Consignes de travail »
Modifiez le passage de l'extrait sur la pyramide inversée qui commence aux mots « Une tendance est » et s'arrête après « de vulgarisation abusive. ». Remplacez-y « paquets de cigarettes » par « boîtes d'allumettes ».

Extrait source »

Ci-dessous, observez comme les pages profondes ont moins de chances d’être « crawlées » par le moteur de recherche.

Les pages profondes ont moins de chance d'être crawlées
Répartition inspirée d’une étude de cas de botify.com


Les défis à relever dans votre entreprise

À première vue, le principe de rédaction en pyramide inversée paraît simple et de bon sens. La réalité démontre cependant qu’une telle approche reste loin d’être naturelle pour tous.

Obstacle n°1 : Les juristes


Le langage des juristes

« Attendu que, attendu que… »
« En vertu du règlement 29 bis… »
« Conformément aux dispositions législatives en vigueur… »
« Avertissement juridique : nous attirons votre attention sur… »
Faut-il encore vous convaincre que la syntaxe juridique ne rime pas avec la pyramide inversée ?
Une tendance est manifeste et encourageante : plus les sites web d’institutions publiques gagnent en maturité, plus ils acceptent de reléguer les précautions juridiques dans les tréfonds des pages. La loi oblige rarement les sites web à être aussi explicites que les paquets de cigarettes.

Obstacle n°2 : Les scientifiques


« Partant de l’hypothèse que… »
« Sur base d’observations effectuées durant la période de… »
D’hypothèse en synthèse, de déduction en conclusion, le scientifique déroule son raisonnement de manière linéaire. Il aime la précision et verra parfois la pyramide inversée comme une tentative de vulgarisation abusive.
Pour les scientifiques comme pour les juristes, la solution consiste à rappeler qu’une communication en pyramide inversée sert à accrocher le lecteur, mais qu’elle n’exclut en rien la rigueur et la précision dans la suite du document. Un lien vers le texte de loi complet ou l’étude dans son intégralité reste une solution élégante pour les utilisateurs et rassurante pour les spécialistes.

Obstacle n°3 : Les protocoles


« Tout d’abord, nous tenons vivement à remercier… »
« Bienvenue à tous et toutes sur ce nouveau site web… »
« Ce projet n’aurait pas vu le jour sans la collaboration de… »
Le lecteur s’intéresse au sujet, moins à son auteur, qui se verra mieux mis en valeur en signature, après service rendu. Une certaine forme d’égocentrisme ou de goût trop prononcé pour la hiérarchie conduit à des contenus peu centrés sur les utilisateurs.
Ci-dessous, qu’est-ce qui intéresse le plus le citoyen français ? La vidéo de la dernière séance publique ou bien le curriculum vitae du président de l’assemblée ? La réponse fera unanimité. Pourtant, c’est le président qui occupe le haut de la pyramide inversée, au-dessus de la ligne de flottaison.
Hiérarchisation de l'information sur le site officiel de l'Assemblée Nationale de France
Source : www.assemblee-nationale.fr (2010)
NDLR : Le site a évolué entre-temps.

Obstacle n°4 : L’école


À l’école, le plan de rédaction par excellence reste celui-ci : « introduction-développement-conclusion ».
Les Anglo-saxons voient les choses différemment et écriront volontiers « to-the-point », mais le francophone aime la prose et les introductions.

Lignes de données »
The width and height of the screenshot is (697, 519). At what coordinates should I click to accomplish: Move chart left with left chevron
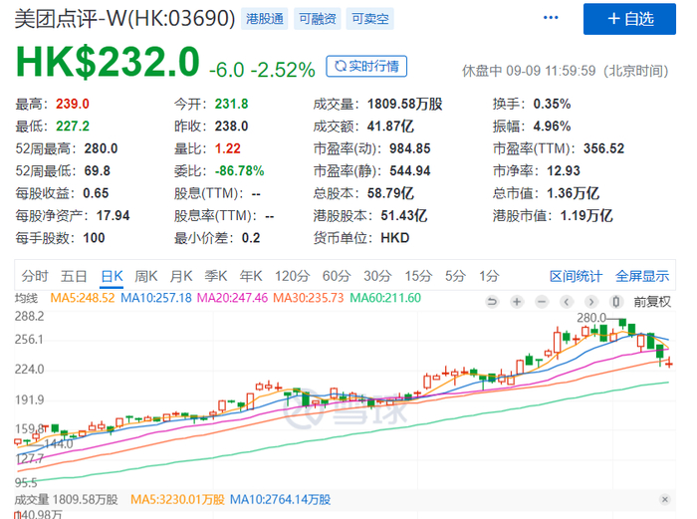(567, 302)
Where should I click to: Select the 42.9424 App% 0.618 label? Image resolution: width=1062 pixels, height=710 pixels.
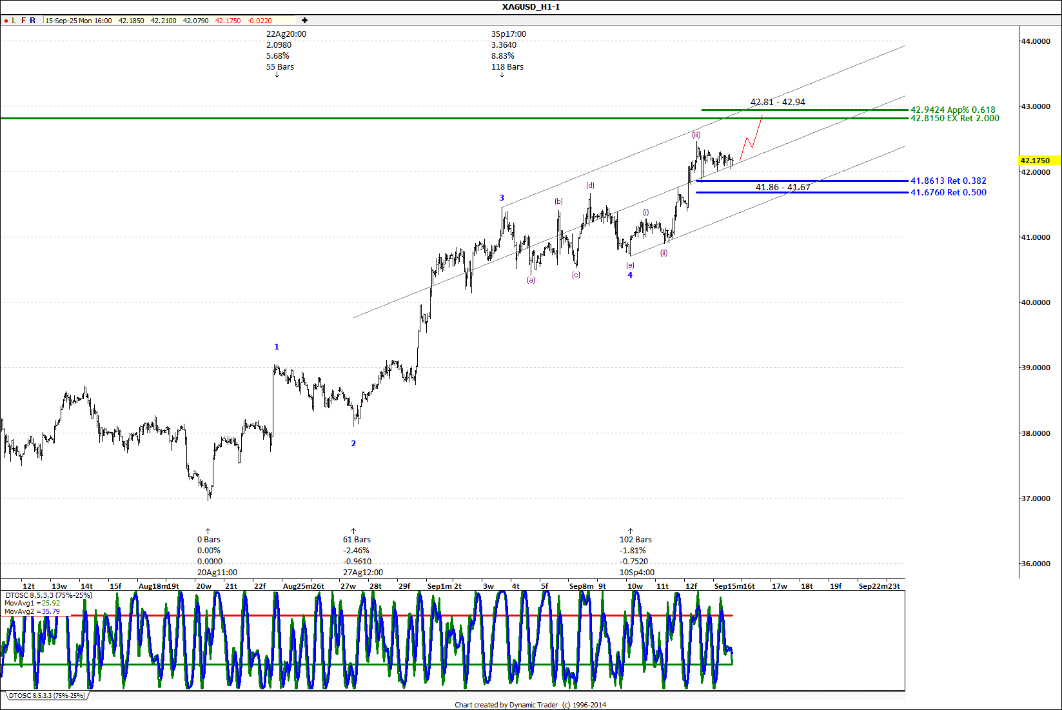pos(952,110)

==

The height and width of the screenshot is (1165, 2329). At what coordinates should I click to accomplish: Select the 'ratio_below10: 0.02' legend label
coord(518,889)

Réponse à l'exercice »
Une tendance est manifeste et encourageante : plus les sites web d’institutions publiques gagnent en maturité, plus ils acceptent de reléguer les précautions juridiques dans les tréfonds des pages. La loi oblige rarement les sites web à être aussi explicites que les boîtes d'allumettes.

Obstacle n°2 : Les scientifiques


« Partant de l’hypothèse que… »
« Sur base d’observations effectuées durant la période de… »
D’hypothèse en synthèse, de déduction en conclusion, le scientifique déroule son raisonnement de manière linéaire. Il aime la précision et verra parfois la pyramide inversée comme une tentative de vulgarisation abusive.